Problem to solve:
Answer these questions from the discussion of bad sectors below:
(a) What did the friend eventually have to do before he found several bad sectors?
(b) What does one reply say generally causes bad sectors?
(c) Why are hard drives manufactured with slightly more space?

Exercise text:
What causes bad sectors on a hard drive? A friend of mine says he has some, and said he thought it was because his computer was locking up a lot. Eventually he had to reformat, and after that he found several bad sectors on his hard drive. I said I thought he had the cause and effect flipped backwards: The bad sectors caused the lock ups, and I think bad sectors come from faulty or abused hardware. I was also curious if they could be recovered? Any ideas on the cause or a possible cure?
You know a sector is bad when Domino’s won’t deliver there
Lots of thing cause bad sectors on a harddrive. Generally it is some sort of physical damage to the disk itself.
Bad sectors aren’t the end of the world. In fact, every harddrive ever shipped has a few so they are manufactured with slightly more space to allow for the lost space due to bad sectors.
Bad sectors can certainly be causing trouble on your friends computer. An easy way around this is to run Scandisk and do a FULL scan of the harddrive. When the computer comes across a bad sector it will mark it as such and the computer will never use that space again.

Given data:
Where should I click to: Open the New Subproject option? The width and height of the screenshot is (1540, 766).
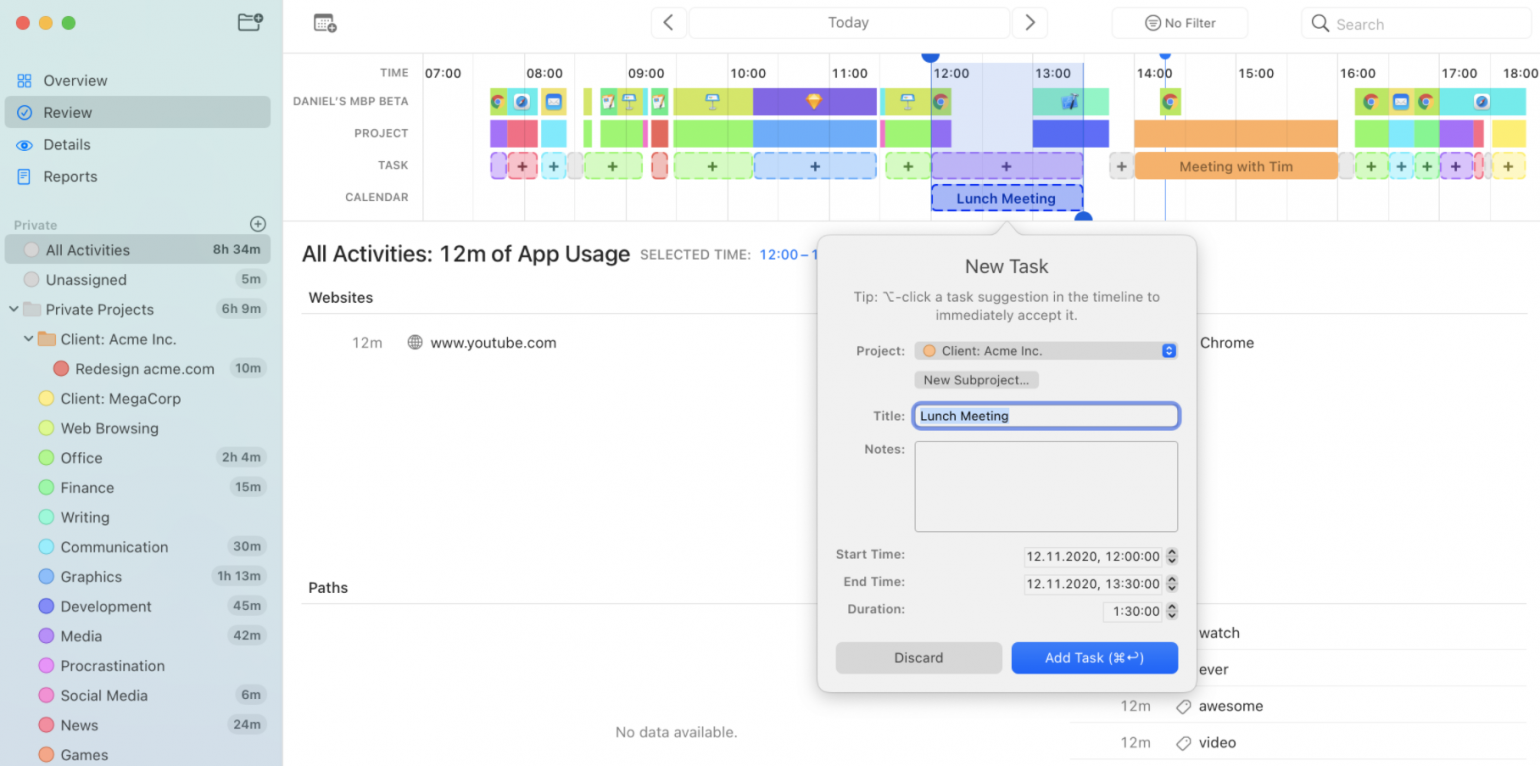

Final answer:
(a) He had to reformat.
(b) Some sort of physical damage to the disk itself.
(c) Every hard drive ever shipped has a few bad sectors, so the extra space allows for the space lost to them.